We identified that the most commonly generated artifacts within the proposed methods are the class diagram, followed by test cases, software architecture, entity relationship diagrams (three studies), case diagrams, and sequence diagrams. This is consistent with the findings in Bozyigit et al. (2021), in which they identified class diagrams as the most generated artifact in a set of studies focused on transforming requirements into conceptual models. Their study also stated that identifying attributes, operations, and classes in the SDLC and their relationships is paramount. Unsurprisingly, the test case was secondary to the class diagram, as manually creating a test case can be a time-consuming task in which humans can be fallible. Software architecture, an integral component of a software or system, was only generated in four studies. While examining the selected papers, we found that research on software architecture was mainly focused on architecture reuse rather than generation. We did not include any studies that generated code because all possible solutions were restricted to producing only partial code, as described in the problem statement (Mehmood and Jawawi, 2013). Our scope was limited to the generation of completed artifacts.

We recognized five challenges in ensuring conformity of artifacts with requirements. The challenges include many requirements, conflicting and ambiguous requirements, changes in requirements, matching requirements specifications and architectural design, and lack of knowledge and experience among software designers. Automation can solve the issue of many requirements, which can be overwhelming for human analysts. The methods in the studies sought to process these requirements and automatically generate artifacts that comply with requirements. As for conflicting and ambiguous requirements, this challenge is solved using NLP and IR to process the textual requirements to create structure and eliminate ambiguity. Regarding the challenge of changes in requirements, the methods sought to process the requirements and present them more understandably in the early phases of the SDLC. As a result, stakeholders can fully understand the requirements, decreasing the chance of changes in requirements in the latter stages of the SDLC. The proposed methods also process the NFRs to specify the architectural properties of the software for the purpose of solving the challenge of matching requirements specifications and architectural design. With the use of NLP and IR in combination with TM, information on the problem domain can be extracted and used to assist designers who lack knowledge and experience.

Based on a thorough investigation of the primary studies, we present some of the research agenda highlights that we envisage of the software requirements conformity. We divided them into three periods.

2010–2013: Research emerges automatically from the artifacts requirement into other artifacts such as activity diagrams and class diagrams. Commonly used requirements artifacts as the starting point of the methods are use case diagrams and textual requirements. The proposed tools are aToucan, ATCGT (Automated Test Case Generation Tool), RACE (Requirements Analysis and Class Diagram Extraction), DAT (Design Assistant Tool), and so on. Graph-based approaches have also been started with simple algorithms such as DFS. Researchers are still focused on the life or generation from one artifact to another in this period.

2014–2020: The next period begins with the emergence of aToucan, which has been developed from the next period. Researchers widely use this tool to create metadata that has artifact requirements. Furthermore, the researchers optimized to increase the completeness and correctness of the resulting models. Optimization is carried out in combination with NLP. A semantic approach can further improve the conformity of artifacts with requirements. The artifact output in this period is a test case. Test cases can be used as a tool to measure the fulfillment of requirements.
·····
_SHORT EXERCISE 1_
In the records below, reproduce the lines starting at the one containing "Task: Select the text 'kick' in the Name box" and ending at the one containing "The image size is (638, 478).", with both of those lines included.
·····
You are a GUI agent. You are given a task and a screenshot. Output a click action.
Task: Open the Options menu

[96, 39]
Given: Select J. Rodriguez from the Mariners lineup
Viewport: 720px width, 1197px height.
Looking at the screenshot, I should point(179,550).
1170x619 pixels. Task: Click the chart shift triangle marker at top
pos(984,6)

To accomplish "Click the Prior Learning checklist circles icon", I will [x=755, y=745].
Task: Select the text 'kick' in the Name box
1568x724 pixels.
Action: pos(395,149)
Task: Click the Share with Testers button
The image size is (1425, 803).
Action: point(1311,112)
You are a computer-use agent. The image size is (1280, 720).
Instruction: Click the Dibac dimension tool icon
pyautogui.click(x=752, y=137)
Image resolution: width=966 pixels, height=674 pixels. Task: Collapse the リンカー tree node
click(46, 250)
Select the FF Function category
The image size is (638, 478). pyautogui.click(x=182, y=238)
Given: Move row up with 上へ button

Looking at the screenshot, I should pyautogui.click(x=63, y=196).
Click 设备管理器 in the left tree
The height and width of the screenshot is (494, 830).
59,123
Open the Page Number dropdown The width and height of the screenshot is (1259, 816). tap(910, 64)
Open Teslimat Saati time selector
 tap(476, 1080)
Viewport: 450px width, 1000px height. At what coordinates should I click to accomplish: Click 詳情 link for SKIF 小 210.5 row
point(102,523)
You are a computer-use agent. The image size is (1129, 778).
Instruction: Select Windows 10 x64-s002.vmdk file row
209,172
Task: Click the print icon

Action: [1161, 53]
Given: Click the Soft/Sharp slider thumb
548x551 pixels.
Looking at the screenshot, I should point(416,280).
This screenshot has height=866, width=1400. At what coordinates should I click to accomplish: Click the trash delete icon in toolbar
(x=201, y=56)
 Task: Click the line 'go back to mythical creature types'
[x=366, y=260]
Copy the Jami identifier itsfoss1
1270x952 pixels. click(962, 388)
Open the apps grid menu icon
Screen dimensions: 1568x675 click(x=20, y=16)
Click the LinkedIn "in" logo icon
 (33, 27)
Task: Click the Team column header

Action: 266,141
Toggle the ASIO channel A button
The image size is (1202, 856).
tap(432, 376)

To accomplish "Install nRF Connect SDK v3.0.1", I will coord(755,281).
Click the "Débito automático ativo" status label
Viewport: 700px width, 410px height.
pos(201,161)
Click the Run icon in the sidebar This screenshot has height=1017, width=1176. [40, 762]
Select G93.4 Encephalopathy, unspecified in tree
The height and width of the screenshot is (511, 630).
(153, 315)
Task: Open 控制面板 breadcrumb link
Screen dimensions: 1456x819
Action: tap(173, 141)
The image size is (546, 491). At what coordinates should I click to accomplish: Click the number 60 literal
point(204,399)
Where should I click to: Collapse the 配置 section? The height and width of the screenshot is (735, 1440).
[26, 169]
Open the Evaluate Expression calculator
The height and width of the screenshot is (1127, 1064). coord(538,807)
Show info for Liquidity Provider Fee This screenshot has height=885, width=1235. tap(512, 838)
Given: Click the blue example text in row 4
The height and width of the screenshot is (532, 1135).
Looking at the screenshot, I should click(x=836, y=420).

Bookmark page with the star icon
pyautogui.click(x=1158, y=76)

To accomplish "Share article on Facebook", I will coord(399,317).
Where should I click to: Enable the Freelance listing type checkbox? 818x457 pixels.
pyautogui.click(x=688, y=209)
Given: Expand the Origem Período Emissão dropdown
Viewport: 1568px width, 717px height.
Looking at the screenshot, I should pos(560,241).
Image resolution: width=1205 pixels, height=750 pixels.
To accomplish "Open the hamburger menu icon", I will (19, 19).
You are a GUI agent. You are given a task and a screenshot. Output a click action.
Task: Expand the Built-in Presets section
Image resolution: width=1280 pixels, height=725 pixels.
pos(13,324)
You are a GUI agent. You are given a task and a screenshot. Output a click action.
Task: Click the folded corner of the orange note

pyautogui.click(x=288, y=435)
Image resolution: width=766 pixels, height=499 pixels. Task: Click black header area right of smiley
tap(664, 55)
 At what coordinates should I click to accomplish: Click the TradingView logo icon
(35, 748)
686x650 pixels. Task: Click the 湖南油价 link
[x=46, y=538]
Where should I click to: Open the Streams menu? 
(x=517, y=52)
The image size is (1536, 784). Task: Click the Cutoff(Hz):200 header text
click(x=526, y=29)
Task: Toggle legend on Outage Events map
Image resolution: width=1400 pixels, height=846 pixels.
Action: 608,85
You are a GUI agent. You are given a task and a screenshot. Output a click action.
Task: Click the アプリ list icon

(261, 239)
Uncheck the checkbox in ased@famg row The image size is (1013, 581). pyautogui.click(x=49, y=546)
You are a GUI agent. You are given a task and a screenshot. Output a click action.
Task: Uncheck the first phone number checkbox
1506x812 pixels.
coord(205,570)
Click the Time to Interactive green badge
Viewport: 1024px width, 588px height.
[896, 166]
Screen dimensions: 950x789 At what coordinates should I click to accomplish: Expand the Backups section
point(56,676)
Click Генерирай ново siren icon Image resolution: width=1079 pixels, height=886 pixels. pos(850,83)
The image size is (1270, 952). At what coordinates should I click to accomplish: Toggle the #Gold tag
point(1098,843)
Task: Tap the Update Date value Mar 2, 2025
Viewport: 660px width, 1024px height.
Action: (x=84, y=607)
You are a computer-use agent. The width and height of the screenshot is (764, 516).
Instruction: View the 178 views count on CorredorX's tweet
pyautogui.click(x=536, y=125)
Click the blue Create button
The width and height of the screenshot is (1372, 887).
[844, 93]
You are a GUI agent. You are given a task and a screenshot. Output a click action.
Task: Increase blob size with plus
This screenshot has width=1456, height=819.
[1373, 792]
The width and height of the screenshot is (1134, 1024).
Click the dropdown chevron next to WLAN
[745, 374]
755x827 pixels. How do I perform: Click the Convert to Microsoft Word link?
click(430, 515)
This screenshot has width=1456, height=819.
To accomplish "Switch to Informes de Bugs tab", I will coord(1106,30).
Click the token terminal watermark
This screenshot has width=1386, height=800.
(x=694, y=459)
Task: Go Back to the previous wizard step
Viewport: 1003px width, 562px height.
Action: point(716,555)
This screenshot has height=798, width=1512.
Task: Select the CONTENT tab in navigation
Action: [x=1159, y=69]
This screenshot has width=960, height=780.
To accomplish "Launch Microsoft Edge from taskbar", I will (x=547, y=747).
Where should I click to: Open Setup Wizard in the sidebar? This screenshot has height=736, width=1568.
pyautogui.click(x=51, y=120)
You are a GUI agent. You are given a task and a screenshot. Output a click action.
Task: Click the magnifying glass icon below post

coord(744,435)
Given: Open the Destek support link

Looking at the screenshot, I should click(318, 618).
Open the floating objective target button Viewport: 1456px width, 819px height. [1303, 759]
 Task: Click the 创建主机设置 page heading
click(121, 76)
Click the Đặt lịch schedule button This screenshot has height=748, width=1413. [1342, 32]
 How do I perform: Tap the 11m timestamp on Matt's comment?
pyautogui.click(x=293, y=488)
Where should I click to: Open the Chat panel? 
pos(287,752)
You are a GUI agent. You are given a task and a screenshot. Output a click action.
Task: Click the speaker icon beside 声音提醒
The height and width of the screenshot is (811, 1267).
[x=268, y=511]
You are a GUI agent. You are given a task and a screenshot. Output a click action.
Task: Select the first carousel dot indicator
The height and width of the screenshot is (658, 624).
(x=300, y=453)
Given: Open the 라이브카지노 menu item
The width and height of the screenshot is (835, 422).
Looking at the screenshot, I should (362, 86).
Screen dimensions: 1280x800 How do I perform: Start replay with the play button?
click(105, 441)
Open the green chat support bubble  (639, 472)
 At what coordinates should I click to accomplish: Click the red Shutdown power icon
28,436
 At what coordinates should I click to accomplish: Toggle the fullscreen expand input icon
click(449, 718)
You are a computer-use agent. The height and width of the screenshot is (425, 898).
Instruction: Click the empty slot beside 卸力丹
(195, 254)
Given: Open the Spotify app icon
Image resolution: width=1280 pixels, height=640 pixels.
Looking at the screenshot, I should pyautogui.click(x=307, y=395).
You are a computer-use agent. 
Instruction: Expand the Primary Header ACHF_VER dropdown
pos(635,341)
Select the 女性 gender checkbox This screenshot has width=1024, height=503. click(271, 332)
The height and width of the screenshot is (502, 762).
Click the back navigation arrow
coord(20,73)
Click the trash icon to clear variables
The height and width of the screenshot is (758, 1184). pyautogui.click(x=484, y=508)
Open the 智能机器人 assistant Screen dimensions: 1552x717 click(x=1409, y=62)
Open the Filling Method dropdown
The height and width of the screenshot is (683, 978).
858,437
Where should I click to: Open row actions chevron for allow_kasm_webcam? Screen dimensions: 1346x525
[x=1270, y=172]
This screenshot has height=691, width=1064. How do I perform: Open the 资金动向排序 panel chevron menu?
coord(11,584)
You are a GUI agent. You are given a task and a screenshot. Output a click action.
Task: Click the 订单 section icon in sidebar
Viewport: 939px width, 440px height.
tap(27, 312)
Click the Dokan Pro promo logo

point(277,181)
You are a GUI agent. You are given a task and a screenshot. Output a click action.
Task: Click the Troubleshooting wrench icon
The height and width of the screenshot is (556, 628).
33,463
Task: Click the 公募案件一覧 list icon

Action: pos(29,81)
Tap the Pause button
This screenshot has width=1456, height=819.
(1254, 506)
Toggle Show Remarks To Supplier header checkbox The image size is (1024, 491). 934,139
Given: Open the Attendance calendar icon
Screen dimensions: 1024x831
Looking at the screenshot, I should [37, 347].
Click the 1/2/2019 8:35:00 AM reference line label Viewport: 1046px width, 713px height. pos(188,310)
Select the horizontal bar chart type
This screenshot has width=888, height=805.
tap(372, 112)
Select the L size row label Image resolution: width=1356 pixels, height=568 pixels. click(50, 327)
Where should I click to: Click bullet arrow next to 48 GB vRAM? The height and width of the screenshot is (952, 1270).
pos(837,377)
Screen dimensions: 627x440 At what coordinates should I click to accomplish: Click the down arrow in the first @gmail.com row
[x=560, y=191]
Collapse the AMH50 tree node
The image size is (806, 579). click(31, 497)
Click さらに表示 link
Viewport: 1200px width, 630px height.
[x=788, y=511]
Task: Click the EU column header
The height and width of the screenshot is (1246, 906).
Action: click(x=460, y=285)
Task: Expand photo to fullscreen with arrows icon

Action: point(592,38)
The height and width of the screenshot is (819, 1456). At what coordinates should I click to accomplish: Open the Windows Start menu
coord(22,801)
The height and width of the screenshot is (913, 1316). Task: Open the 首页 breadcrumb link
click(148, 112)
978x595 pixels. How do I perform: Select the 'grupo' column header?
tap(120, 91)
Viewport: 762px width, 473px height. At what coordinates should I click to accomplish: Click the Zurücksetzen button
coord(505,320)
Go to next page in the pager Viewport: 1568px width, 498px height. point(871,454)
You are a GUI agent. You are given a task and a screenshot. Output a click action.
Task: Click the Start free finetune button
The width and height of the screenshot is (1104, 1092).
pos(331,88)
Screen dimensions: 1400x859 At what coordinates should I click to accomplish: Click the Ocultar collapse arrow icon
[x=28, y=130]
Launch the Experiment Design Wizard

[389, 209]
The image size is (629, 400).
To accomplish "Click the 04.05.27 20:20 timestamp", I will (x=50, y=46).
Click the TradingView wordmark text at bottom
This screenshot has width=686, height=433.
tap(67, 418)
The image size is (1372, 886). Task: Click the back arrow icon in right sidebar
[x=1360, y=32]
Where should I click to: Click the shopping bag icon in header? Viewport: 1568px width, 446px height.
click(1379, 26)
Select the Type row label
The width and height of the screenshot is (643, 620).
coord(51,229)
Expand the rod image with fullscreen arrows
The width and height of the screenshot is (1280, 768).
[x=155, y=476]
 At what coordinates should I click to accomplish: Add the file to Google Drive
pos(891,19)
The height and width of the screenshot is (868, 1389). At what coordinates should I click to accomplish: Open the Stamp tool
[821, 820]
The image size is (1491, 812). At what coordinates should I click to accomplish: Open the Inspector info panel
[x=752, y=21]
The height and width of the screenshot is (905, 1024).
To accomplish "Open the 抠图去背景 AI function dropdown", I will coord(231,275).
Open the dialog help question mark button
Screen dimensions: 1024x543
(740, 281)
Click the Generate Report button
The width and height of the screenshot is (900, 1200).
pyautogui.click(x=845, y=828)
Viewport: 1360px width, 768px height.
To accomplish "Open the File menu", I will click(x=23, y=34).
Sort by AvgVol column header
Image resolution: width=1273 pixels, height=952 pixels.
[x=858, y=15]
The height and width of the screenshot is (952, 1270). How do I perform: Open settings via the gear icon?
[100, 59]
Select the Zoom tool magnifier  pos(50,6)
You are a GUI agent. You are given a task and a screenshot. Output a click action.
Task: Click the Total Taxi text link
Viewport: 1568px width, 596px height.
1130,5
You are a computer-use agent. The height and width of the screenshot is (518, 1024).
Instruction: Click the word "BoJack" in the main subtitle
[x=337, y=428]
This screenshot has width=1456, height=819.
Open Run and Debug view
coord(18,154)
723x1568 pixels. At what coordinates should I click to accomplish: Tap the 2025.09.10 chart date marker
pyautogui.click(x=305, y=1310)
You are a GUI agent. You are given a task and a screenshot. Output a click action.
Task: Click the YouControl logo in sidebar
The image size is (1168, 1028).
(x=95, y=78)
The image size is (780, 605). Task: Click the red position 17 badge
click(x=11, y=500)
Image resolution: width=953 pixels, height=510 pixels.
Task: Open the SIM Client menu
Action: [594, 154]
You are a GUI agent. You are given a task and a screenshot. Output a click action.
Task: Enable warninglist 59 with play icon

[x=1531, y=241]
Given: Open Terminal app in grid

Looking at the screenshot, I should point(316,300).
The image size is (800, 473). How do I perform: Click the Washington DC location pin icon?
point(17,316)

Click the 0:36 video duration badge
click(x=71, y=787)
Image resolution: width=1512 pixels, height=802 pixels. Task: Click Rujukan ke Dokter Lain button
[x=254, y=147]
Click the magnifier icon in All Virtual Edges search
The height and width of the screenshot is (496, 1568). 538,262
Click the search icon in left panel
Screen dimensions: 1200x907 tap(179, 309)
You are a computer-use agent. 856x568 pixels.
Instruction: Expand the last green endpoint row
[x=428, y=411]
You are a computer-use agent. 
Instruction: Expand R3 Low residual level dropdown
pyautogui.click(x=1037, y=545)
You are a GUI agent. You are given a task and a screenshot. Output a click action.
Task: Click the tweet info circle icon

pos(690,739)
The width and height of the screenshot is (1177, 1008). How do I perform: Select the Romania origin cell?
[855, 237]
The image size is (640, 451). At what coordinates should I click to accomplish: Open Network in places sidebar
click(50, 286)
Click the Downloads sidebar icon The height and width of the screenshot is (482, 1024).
·····
_SHORT EXERCISE 2_
Transcribe the passage on software requirements conformity above, starting at "Based on a thorough" and ending at "into three periods.".

_REPLY 1_
Task: Select the text 'kick' in the Name box
1568x724 pixels.
Action: pos(395,149)
Task: Click the Share with Testers button
The image size is (1425, 803).
Action: point(1311,112)
You are a computer-use agent. The image size is (1280, 720).
Instruction: Click the Dibac dimension tool icon
pyautogui.click(x=752, y=137)
Image resolution: width=966 pixels, height=674 pixels. Task: Collapse the リンカー tree node
click(46, 250)
Select the FF Function category
The image size is (638, 478). pyautogui.click(x=182, y=238)

_REPLY 2_
Based on a thorough investigation of the primary studies, we present some of the research agenda highlights that we envisage of the software requirements conformity. We divided them into three periods.